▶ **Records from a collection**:
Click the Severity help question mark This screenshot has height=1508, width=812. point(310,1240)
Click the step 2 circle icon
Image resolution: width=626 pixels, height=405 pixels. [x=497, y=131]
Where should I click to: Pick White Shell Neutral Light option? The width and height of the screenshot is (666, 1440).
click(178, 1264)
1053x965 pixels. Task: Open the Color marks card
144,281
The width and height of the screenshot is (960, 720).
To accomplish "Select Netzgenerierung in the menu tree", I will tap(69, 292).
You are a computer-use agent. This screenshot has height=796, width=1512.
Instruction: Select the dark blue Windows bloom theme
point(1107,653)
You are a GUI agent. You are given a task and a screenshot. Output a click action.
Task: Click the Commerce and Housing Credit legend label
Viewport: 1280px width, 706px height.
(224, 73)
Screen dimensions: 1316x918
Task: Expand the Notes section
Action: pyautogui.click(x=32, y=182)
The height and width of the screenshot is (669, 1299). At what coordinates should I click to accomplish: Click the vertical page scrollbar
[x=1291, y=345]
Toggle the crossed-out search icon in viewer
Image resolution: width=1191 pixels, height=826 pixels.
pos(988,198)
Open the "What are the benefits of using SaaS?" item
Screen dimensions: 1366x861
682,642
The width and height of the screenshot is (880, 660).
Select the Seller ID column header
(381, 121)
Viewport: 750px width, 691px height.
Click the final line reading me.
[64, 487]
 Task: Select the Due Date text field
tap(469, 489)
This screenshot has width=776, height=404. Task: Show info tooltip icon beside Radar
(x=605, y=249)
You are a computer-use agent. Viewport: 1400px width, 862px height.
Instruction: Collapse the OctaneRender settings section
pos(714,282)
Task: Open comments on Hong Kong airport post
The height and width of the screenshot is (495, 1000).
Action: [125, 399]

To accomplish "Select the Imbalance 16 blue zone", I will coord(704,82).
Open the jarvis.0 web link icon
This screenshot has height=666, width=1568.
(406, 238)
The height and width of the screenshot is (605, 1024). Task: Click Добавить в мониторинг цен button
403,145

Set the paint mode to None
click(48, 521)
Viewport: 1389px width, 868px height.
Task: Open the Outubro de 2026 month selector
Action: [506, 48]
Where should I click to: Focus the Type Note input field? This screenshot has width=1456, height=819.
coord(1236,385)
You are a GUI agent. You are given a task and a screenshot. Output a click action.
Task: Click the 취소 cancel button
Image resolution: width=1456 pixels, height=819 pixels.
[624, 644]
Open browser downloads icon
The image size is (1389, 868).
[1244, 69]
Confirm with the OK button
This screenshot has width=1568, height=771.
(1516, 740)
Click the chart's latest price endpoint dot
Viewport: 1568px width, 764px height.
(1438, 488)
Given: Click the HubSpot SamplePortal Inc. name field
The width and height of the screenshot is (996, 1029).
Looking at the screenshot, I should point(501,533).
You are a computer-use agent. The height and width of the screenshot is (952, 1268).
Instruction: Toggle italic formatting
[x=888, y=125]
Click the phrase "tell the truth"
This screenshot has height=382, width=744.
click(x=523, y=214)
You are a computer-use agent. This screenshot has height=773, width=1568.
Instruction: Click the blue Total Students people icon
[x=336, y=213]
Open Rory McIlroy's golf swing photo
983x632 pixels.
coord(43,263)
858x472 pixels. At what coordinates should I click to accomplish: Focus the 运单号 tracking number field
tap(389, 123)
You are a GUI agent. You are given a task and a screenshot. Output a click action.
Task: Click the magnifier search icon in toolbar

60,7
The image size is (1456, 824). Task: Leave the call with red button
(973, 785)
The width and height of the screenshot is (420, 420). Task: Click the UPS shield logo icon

▶ **Objective**: Put the lines of the entries above into a JSON list of strings, one string per line and no blank lines. Start with the line containing "Where should I click to: Focus" and go through the line containing "[x=336, y=213]", including both.

▶ **Answer to the problem**:
[
  "Where should I click to: Focus the Type Note input field? This screenshot has width=1456, height=819.",
  "coord(1236,385)",
  "You are a GUI agent. You are given a task and a screenshot. Output a click action.",
  "Task: Click the 취소 cancel button",
  "Image resolution: width=1456 pixels, height=819 pixels.",
  "[624, 644]",
  "Open browser downloads icon",
  "The image size is (1389, 868).",
  "[1244, 69]",
  "Confirm with the OK button",
  "This screenshot has width=1568, height=771.",
  "(1516, 740)",
  "Click the chart's latest price endpoint dot",
  "Viewport: 1568px width, 764px height.",
  "(1438, 488)",
  "Given: Click the HubSpot SamplePortal Inc. name field",
  "The width and height of the screenshot is (996, 1029).",
  "Looking at the screenshot, I should point(501,533).",
  "You are a computer-use agent. The height and width of the screenshot is (952, 1268).",
  "Instruction: Toggle italic formatting",
  "[x=888, y=125]",
  "Click the phrase \"tell the truth\"",
  "This screenshot has height=382, width=744.",
  "click(x=523, y=214)",
  "You are a computer-use agent. This screenshot has height=773, width=1568.",
  "Instruction: Click the blue Total Students people icon",
  "[x=336, y=213]"
]